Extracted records
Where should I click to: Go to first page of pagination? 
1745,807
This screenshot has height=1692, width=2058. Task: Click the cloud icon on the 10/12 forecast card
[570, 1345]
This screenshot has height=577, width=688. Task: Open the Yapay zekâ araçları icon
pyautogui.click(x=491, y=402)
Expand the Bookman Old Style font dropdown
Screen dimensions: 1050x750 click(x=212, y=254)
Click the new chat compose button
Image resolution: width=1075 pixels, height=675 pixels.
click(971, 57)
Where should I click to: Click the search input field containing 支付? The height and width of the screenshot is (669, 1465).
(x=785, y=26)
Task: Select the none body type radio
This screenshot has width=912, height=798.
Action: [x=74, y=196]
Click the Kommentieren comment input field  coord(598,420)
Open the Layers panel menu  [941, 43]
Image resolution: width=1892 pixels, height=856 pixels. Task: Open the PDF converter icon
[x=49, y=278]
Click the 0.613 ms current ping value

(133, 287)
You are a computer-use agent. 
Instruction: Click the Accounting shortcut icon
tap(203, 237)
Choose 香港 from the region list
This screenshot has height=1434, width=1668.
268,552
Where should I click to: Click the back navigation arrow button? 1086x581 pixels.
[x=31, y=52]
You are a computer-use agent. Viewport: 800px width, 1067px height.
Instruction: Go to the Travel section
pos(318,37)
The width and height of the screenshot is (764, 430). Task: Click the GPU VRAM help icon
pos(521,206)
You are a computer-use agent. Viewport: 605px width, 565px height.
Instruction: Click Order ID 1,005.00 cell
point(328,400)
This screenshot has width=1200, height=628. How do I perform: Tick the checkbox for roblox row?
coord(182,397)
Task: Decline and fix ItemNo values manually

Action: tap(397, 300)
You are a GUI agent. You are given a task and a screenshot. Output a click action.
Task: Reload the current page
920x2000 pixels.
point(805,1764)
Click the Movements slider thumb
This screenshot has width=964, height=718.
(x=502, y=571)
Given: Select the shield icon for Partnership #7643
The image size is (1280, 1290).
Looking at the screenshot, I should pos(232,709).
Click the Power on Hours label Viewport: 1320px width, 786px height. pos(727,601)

=== About this exercise ===
Write out again, exactly as they appear above, the lines from the one containing "Expand the Bookman Old Style font dropdown" to the final line, and only those.

=== Problem solution ===
Expand the Bookman Old Style font dropdown
Screen dimensions: 1050x750 click(x=212, y=254)
Click the new chat compose button
Image resolution: width=1075 pixels, height=675 pixels.
click(971, 57)
Where should I click to: Click the search input field containing 支付? The height and width of the screenshot is (669, 1465).
(x=785, y=26)
Task: Select the none body type radio
This screenshot has width=912, height=798.
Action: [x=74, y=196]
Click the Kommentieren comment input field  coord(598,420)
Open the Layers panel menu  [941, 43]
Image resolution: width=1892 pixels, height=856 pixels. Task: Open the PDF converter icon
[x=49, y=278]
Click the 0.613 ms current ping value

(133, 287)
You are a computer-use agent. 
Instruction: Click the Accounting shortcut icon
tap(203, 237)
Choose 香港 from the region list
This screenshot has height=1434, width=1668.
268,552
Where should I click to: Click the back navigation arrow button? 1086x581 pixels.
[x=31, y=52]
You are a computer-use agent. Viewport: 800px width, 1067px height.
Instruction: Go to the Travel section
pos(318,37)
The width and height of the screenshot is (764, 430). Task: Click the GPU VRAM help icon
pos(521,206)
You are a computer-use agent. Viewport: 605px width, 565px height.
Instruction: Click Order ID 1,005.00 cell
point(328,400)
This screenshot has width=1200, height=628. How do I perform: Tick the checkbox for roblox row?
coord(182,397)
Task: Decline and fix ItemNo values manually

Action: tap(397, 300)
You are a GUI agent. You are given a task and a screenshot. Output a click action.
Task: Reload the current page
920x2000 pixels.
point(805,1764)
Click the Movements slider thumb
This screenshot has width=964, height=718.
(x=502, y=571)
Given: Select the shield icon for Partnership #7643
The image size is (1280, 1290).
Looking at the screenshot, I should pos(232,709).
Click the Power on Hours label Viewport: 1320px width, 786px height. pos(727,601)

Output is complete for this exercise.